I was always able to go to John and bounce something off him. John is unflappable when the world is going crazy.
What’s a piece of advice you would have given to your younger self?
The job of a restructuring person is often to deliver hard messages. I would have told my younger self that you can get to the blunt, hard messages but in a way that doesn’t inflame people.
You’ve been a Managing Director at HPS Investment Partners, LLC, since 2014. If you had to summarize with only a few words what life is like inside of HPS Investment Partners, what would you say?

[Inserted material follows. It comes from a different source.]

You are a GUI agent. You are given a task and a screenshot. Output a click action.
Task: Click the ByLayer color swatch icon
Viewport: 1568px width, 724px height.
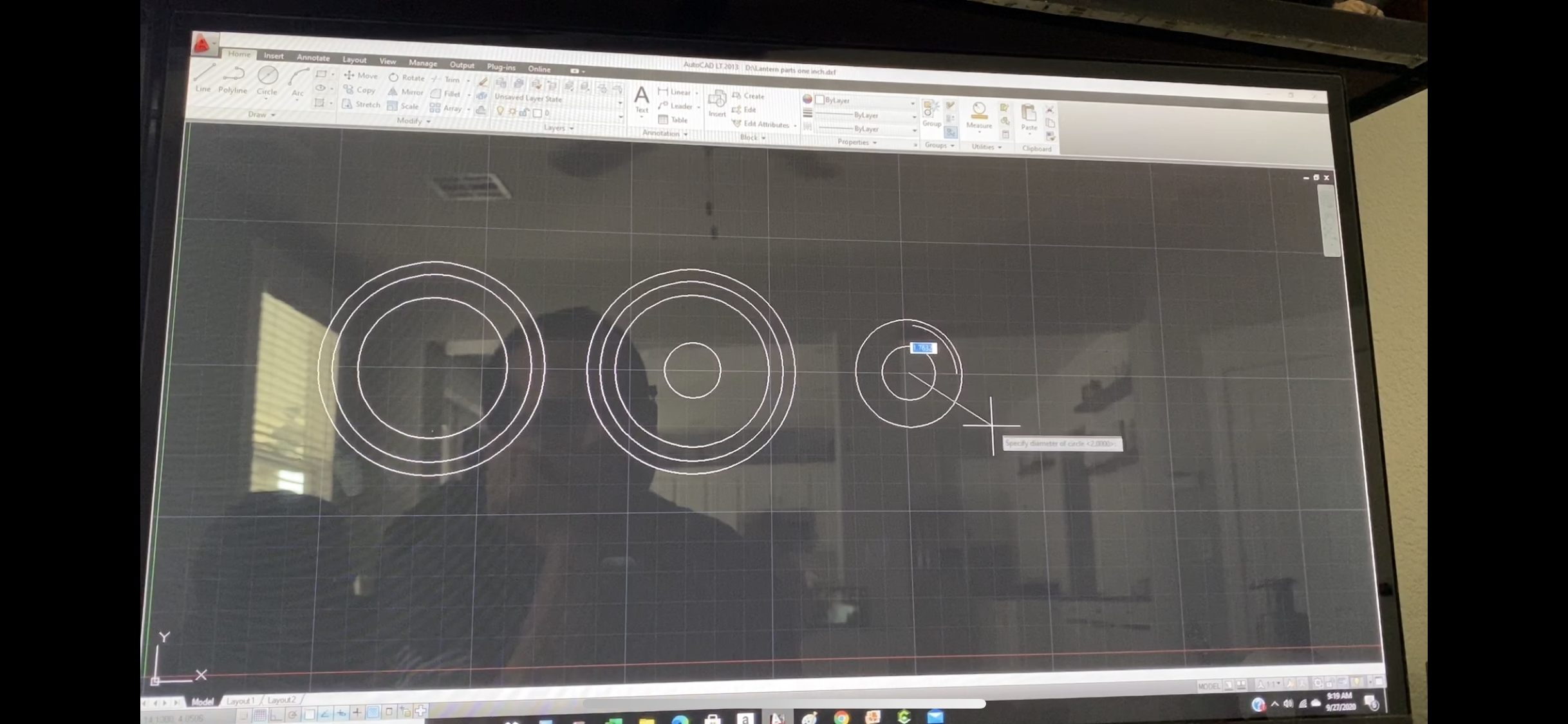(820, 100)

The people at HPS have a raw intelligence that I greatly appreciate. I am privileged to be a part of this because these people are on another level intellectually — it’s staggering. They work hard and at their core they are very smart and good people.
How has the COVID-19 pandemic affected global investment firms?
It has made people adapt quickly and that’s true for HPS. We have a large portfolio of debt investments so we have insight into the companies we have lent money to. We have watched how they have responded to COVID. Their ability to adapt quickly has been stunning. People just accepted the reality with, “Okay, this is the new world so let’s go.”
Using five adjectives or short phrases, how would you describe yourself?
Frank. Honest. Logical. Strange. And I never stop.
You’ve had an amazing career trajectory. To what do you attribute your success?
Luck and hard work. I wish I had something more insightful but that’s the answer. I was in the right place at the right time. Lehman Brothers is the quintessential example of that. A week before I saw Bryan on Father’s Day in 2008, I had just turned down a job at a private equity firm. Had I taken that job I would have had a very different journey.
How do you differentiate yourself from other leaders?
I think what I tend to do well is put myself in other people’s shoes. And everyone tries to do that, but that is a skill that I have that allows me to be successful. The ability to put myself in their shoes (client, boss, employee, counter party) allows me to make better decisions. That is an important value add that I have.
Who inspires you?
My family. My wife and kids. I do all this for my wife and kids.
How do you spend your time outside of work?
I play golf. I have a 16 handicap. Bryan always beats me. I have started the tradition to play at Winged Foot every year with Bryan and two HPS people.
My wife and I recently bought a place in Manhattan and we are enjoying experiencing it again.
What’s next for you?
Retirement. I’m 56 years old now. I think I have another six to eight more years and then I’ll retire. I don’t know what I’ll do next. I will not be good at just reading a book.